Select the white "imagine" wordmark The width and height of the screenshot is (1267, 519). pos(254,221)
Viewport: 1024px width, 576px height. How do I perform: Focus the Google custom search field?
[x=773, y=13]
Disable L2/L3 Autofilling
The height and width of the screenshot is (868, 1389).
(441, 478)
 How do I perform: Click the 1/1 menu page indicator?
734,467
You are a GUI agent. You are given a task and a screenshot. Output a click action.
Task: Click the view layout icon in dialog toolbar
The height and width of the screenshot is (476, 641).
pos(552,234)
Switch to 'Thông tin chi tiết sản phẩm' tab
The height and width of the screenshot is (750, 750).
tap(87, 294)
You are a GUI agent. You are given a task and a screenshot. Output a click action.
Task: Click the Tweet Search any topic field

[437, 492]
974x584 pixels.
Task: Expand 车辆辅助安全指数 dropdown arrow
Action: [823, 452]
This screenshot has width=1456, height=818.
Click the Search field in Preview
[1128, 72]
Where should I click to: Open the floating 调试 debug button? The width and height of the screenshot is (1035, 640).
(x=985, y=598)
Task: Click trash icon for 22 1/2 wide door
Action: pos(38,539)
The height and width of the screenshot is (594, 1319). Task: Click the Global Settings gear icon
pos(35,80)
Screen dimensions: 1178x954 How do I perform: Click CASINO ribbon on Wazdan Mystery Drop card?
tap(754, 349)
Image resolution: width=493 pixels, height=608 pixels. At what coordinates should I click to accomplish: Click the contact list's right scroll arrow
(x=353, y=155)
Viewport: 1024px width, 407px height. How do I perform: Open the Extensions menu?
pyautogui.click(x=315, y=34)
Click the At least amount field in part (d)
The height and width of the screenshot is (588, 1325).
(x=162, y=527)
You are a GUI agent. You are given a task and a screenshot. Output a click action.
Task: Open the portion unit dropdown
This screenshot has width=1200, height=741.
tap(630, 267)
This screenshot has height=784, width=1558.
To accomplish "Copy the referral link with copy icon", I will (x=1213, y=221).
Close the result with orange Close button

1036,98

# # # # # # #

▶ **What you are asked to do**: Return the records above verbatim, from the line with "Viewport: 1024px width, 407px" to the line with "tap(630, 267)", both included.

▶ **Solution to this exercise**:
Viewport: 1024px width, 407px height. How do I perform: Open the Extensions menu?
pyautogui.click(x=315, y=34)
Click the At least amount field in part (d)
The height and width of the screenshot is (588, 1325).
(x=162, y=527)
You are a GUI agent. You are given a task and a screenshot. Output a click action.
Task: Open the portion unit dropdown
This screenshot has width=1200, height=741.
tap(630, 267)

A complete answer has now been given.